Aux États-Unis, le PMI manufacturier S&P Global a reculé à 53,8, contre 54,5 attendu, mais le PMI des services a bondi à 53,6 contre 51,2, nettement au-dessus de la prévision de 51,0 — un cocktail susceptible de soutenir les rendements des Treasuries. Des informations selon lesquelles le Pakistan et l’Iran explorent une voie vers une reprise des discussions USA-Iran dans le cadre d’une initiative soutenue par la Chine ont coïncidé avec une forte baisse des prix du pétrole. L’attention se tourne vers la réunion de la Fed des 28 et 29 juillet, où les taux sont attendus inchangés entre 3,50 % et 3,75 %, sans nouvelles projections ni « dot plot ». En données 4 heures, l’EUR/USD s’échangeait à 1,1369, sous la moyenne mobile simple (SMA) à 20 périodes à 1,1397 et la SMA à 100 périodes à 1,1422, avec un RSI proche de 37 et des supports à 1,1368 et 1,1366.

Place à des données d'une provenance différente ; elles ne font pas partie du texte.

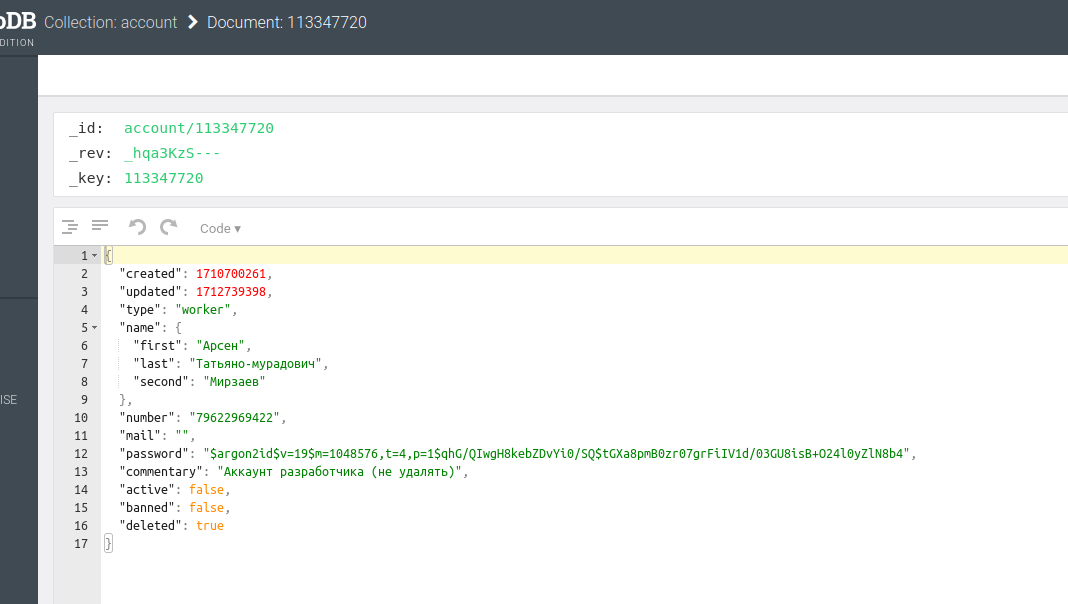
Task: Click the Compact JSON icon in editor toolbar
Action: point(100,227)
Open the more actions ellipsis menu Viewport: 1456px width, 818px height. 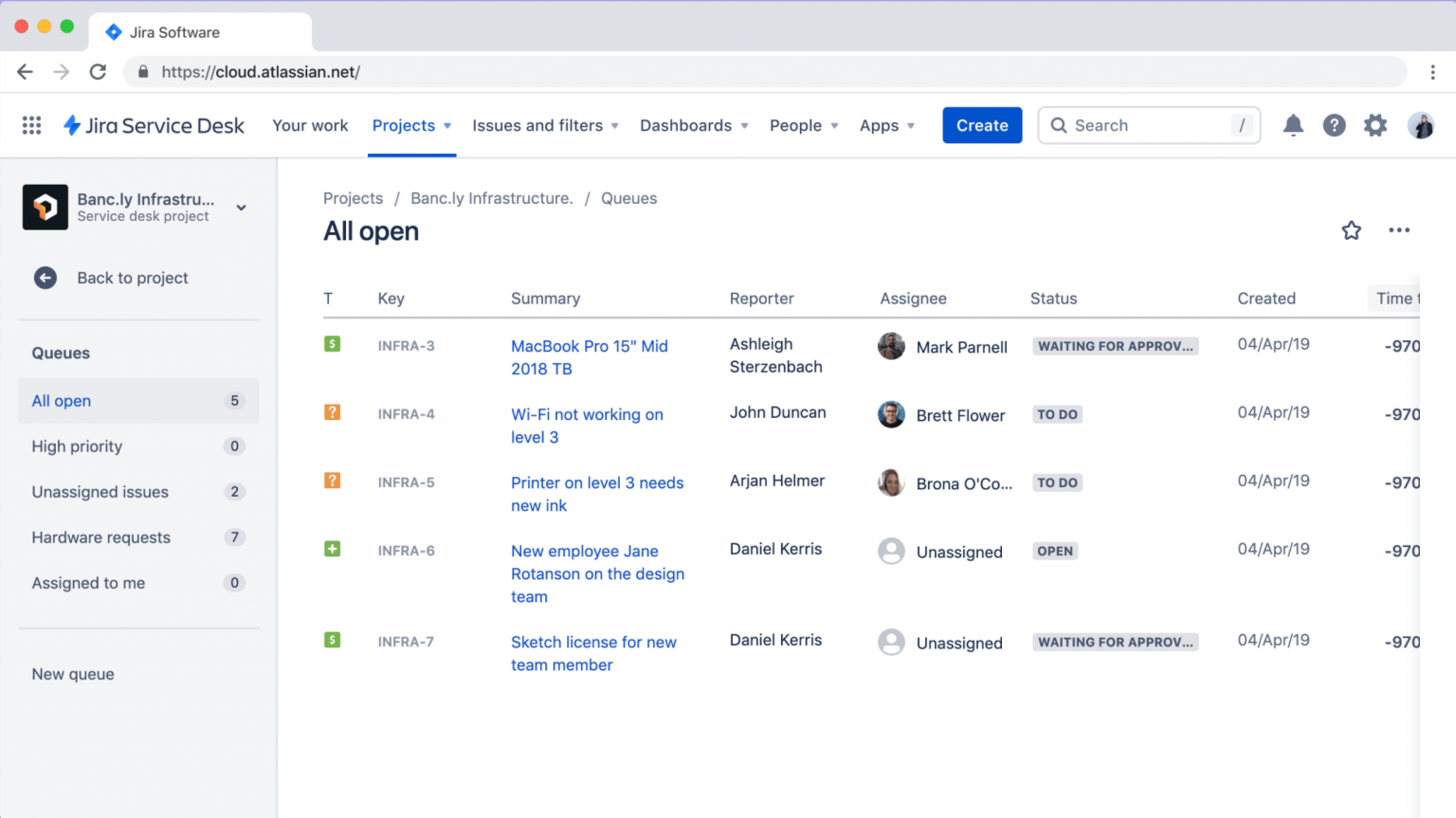[x=1399, y=229]
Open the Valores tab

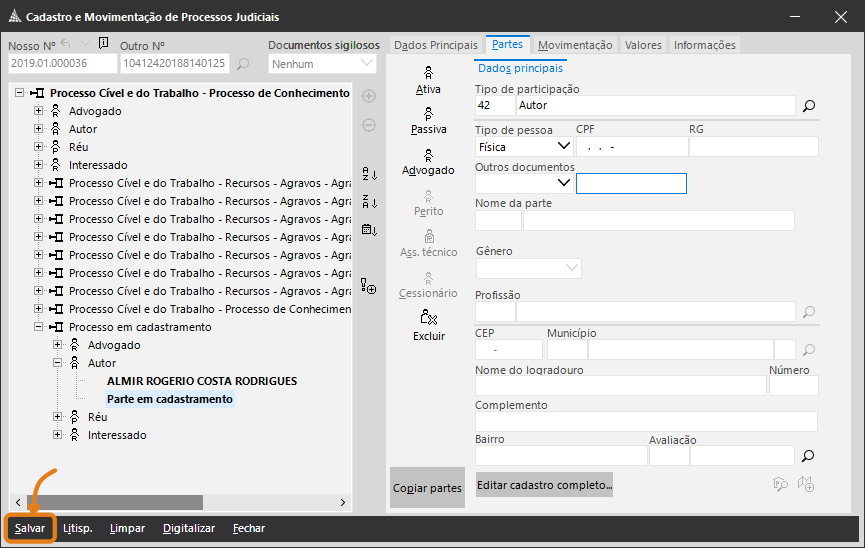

Perspectives techniques et stratégies de trading
Nous suggérons aux traders sur produits dérivés de se préparer à une poursuite de la pression baissière sur l’EUR/USD au cours des prochaines semaines, d’autant plus qu’il peine autour du niveau de 1,1370. Malgré des chiffres d’activité en zone euro étonnamment solides, la résilience du dollar américain maintient la paire dans une tendance baissière. Il convient d’examiner de près la configuration technique : une cassure sous le faisceau de supports immédiats situé entre 1,1366 et 1,1368 pourrait déclencher une accélération rapide à la baisse.
Pour tirer parti de cette rupture technique, nous recommandons l’achat d’options de vente (puts) de court terme avec un prix d’exercice légèrement inférieur à 1,1360. Cette stratégie permet de profiter d’un nouveau repli tout en limitant le risque à l’approche d’événements macroéconomiques à fort impact. En alternative, les traders peuvent recourir à des spreads baissiers de type bear put afin de réduire le coût de la prime dans un environnement qui demeure très volatil.

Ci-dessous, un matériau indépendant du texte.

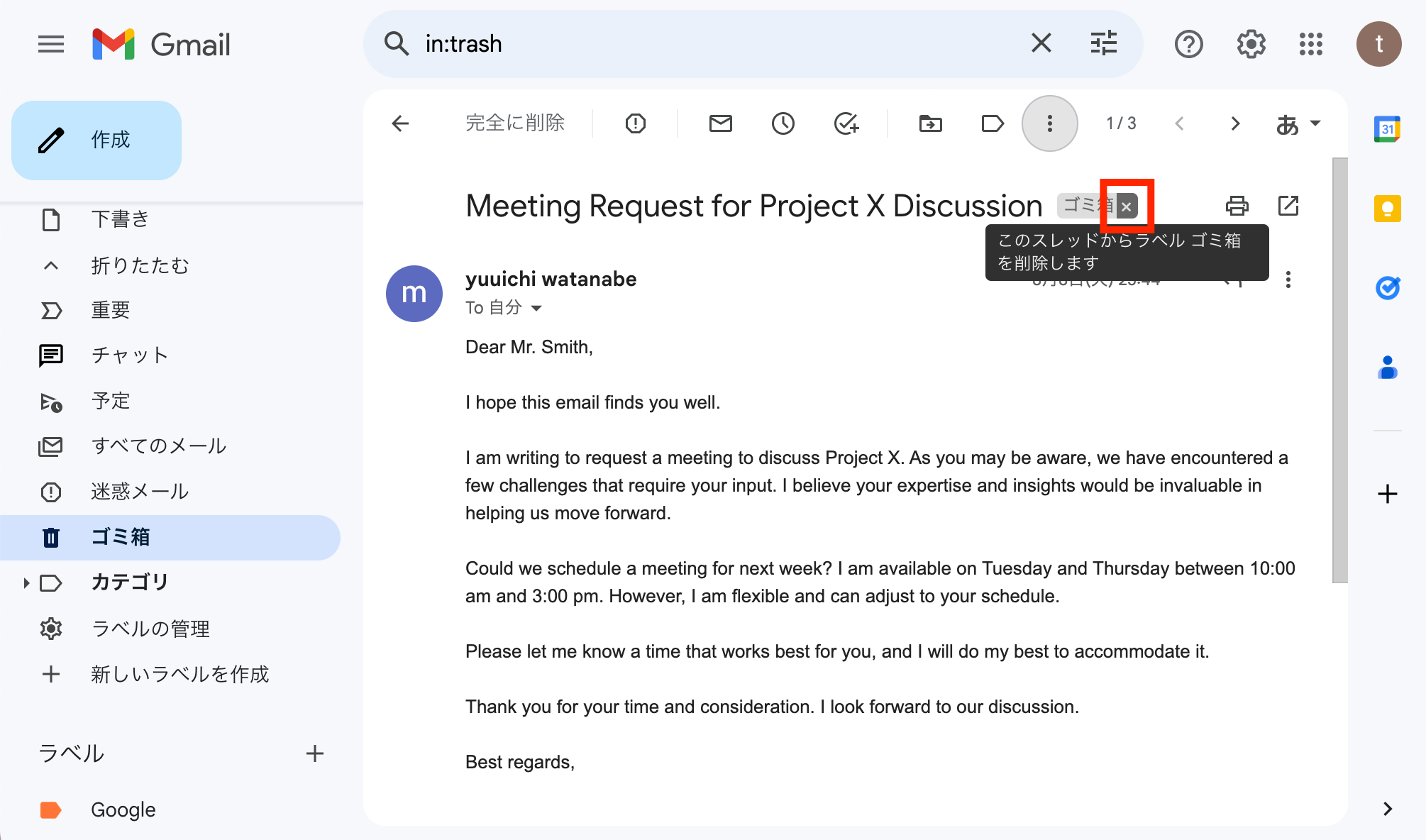This screenshot has width=1426, height=840.
Task: Remove the ゴミ箱 label with X
Action: (x=1127, y=206)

Risque événementiel et contexte macroéconomique
La prochaine réunion de la Réserve fédérale des 28 et 29 juillet constituera le principal catalyseur de volatilité, les marchés anticipant un statu quo des taux entre 3,50 % et 3,75 %. Comme cette réunion ne s’accompagnera pas de nouvelles projections économiques, la conférence de presse du président Kevin Warsh pèsera fortement sur l’indice du dollar, qui reste solide autour de 101,50. Il faudra suivre attentivement le ton employé : tout indice suggérant des taux élevés plus longtemps pourrait entraîner un repli supplémentaire de l’euro.
Ce scénario baissier est étayé par des données macroéconomiques plus larges : l’inflation en zone euro s’est récemment stabilisée autour de 2,2 %, laissant à la Banque centrale européenne davantage de latitude pour assouplir sa politique que face à une économie américaine résiliente. Dans le même temps, l’activité des services aux États-Unis demeure très robuste, le dernier PMI des services bondissant à 53,6, très au-dessus de la prévision de 51,0. Nous estimons que cette divergence de dynamique économique fait du dollar une option nettement plus défensive pour les traders d’options à ce stade.